◆ Teks Bacaan:
☆ ☆ ☆ ☆ ☆ ☆ ☆

Ilustrasi (dok. indofakta)
YOGYAKARTA (kabarkota.com) – Keberatan sejumlah elemen masyarakat di DIY atas penetapan Sultan sebagai Gubernur DIY periode 2017-2022 karena dua gelar yang masih dipermasalahkan, bisa saja berujung pada pembatalan.
“Jika alasannya kuat untuk membatalkan penetapan, DPRD harus batalkan. Tetapi jika tidak kuat, maka penetapan yang sudah diambil harus diterima,” tegas pengamat hukum tata negara Universitas Islam Indonesia (UII) Yogyakarta, Anang Zubaidy saat dihubungi kabarkota.com, Rabu (30/8/2017)
Dicontohkan Anang, alasan kuat itu misalnya dalam membuat putusan soal penetapan, DPRD DIY belum mempertimbangkan aspek filosofis, yuridis maupun sosiologis.
“Menetapkan atau tidak menetapkan adalah kewenangan DPRD. Artinya, dengan segala pertimbangan, seperti aspek yuridis atau filosofis perlu ditetapkan, maka itu sudah kewenangannya. Begitu pula sebaliknya,” tegas Direktur Pusat Studi Hukum Konstitusi Fakultas Hukum (PSHK FH) UII Yogyakarta ini.

☆ ☆ ☆ ☆ ☆ ☆ ☆

◆ Cuplikan Data:
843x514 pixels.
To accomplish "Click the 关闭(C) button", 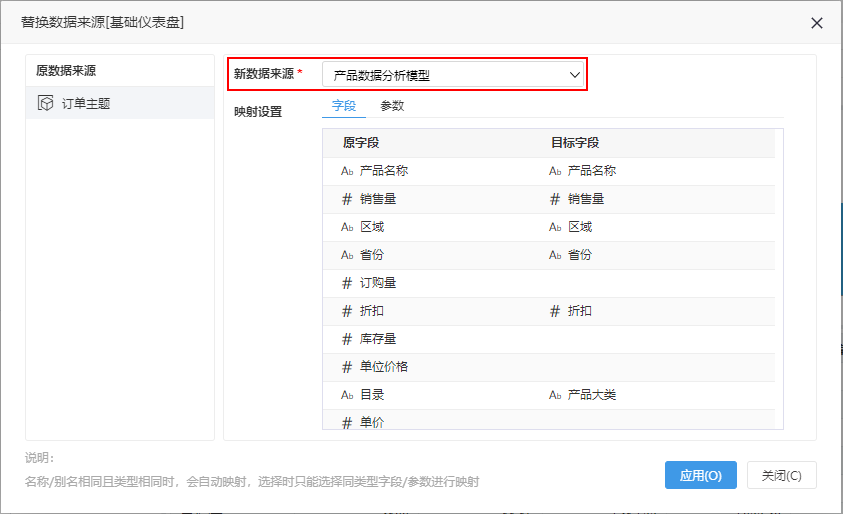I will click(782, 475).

☆ ☆ ☆ ☆ ☆ ☆ ☆

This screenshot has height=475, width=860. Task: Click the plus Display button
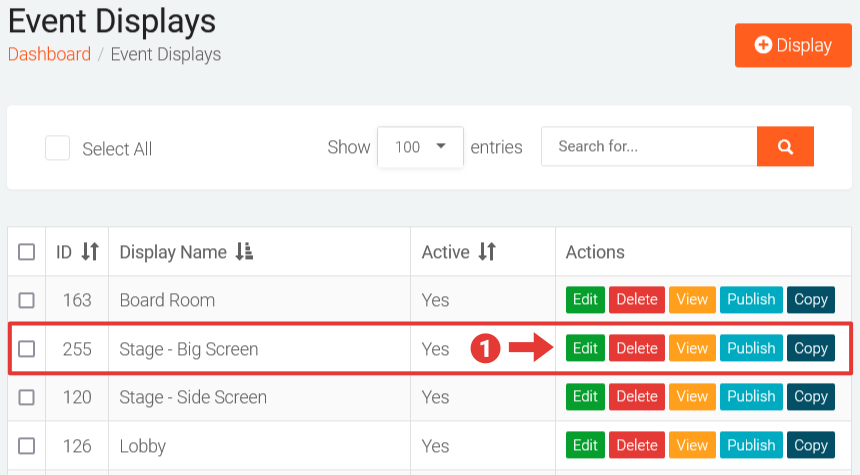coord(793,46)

☆ ☆ ☆ ☆ ☆ ☆ ☆

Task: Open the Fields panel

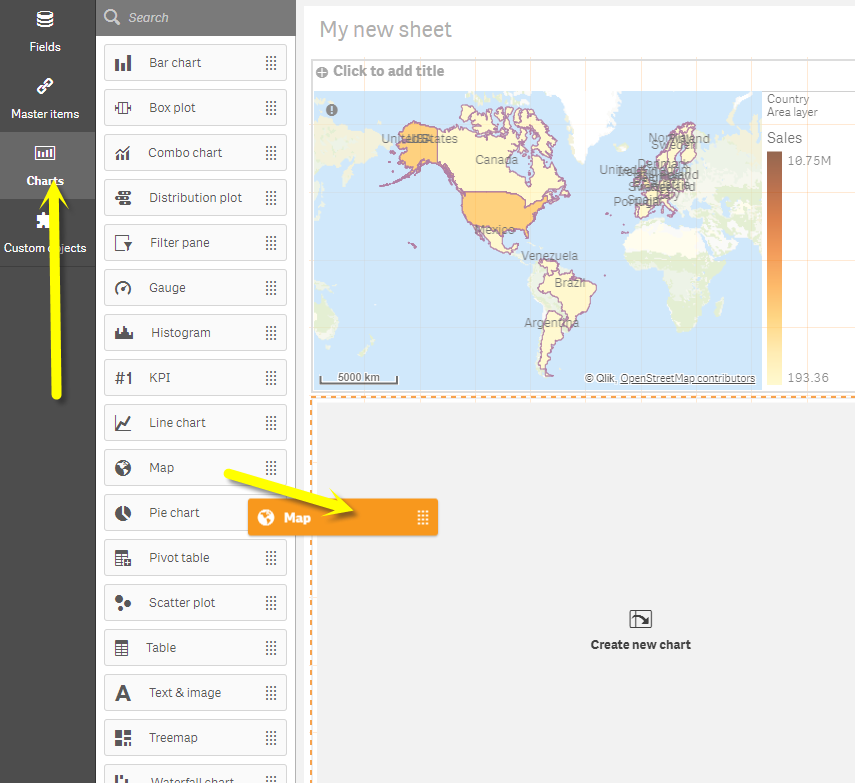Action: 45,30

☆ ☆ ☆ ☆ ☆ ☆ ☆

◆ Soal Tertulis 1:
Cari setiap baris catatan yang memuat kata "Task", lalu salin baris-baris itu. Huruf besar dan huruf kecil dibedakan.
◆ Soal Tertulis 2:
Tuliskan kelanjutan berita tentang penetapan Sultan sebagai Gubernur DIY, dimulai setelah kalimat terakhirnya.

◆ Jawaban 1:
This screenshot has height=475, width=860. Task: Click the plus Display button
Task: Open the Fields panel

◆ Jawaban 2:
Tuntutan masyarakat itu, lanjut Anang, merupakan bagian dari aspirasi yang seharusnya didengarkan sebagai bahan pertimbangan dalam membuat keputusan atau pengambilan kebijakan. Meskipun, aspirasi bukan satu-satunya dasar dalam membuat kebijakan. Sebab, ada juga pertimbangan peraturan perundangan-undangan yang menjadu dasar pengambilan kebijakan.
Selain itu, Anang juga menambahkan, Gugatan atas Surat Keputusan (SK) Penetapan oleh Presiden nantinya, bisa saja dilakukan di Pengadilan Tata Usaha Negara (PTUN), karena SK merupakan beshickking yg bisa dijadikan obyek sengketa.
“Gugatan itu langkah hukum yang sah dan dijamin oleh UU,” imbuhnya.
Sebelumnya, pada 23 Agustus 2017 lalu, sejumlah elemen masyarakat DIY mendatangi anggota dewan, yang pada intinya menyampaikan keberatan mereka atas penetapan Sultan sebagai Gubernur, selagi masalah dua nama gelar masih digunakan. Pada kesempatan tersebut, masa juga meminta agar penetapan tersebut dibatalkan.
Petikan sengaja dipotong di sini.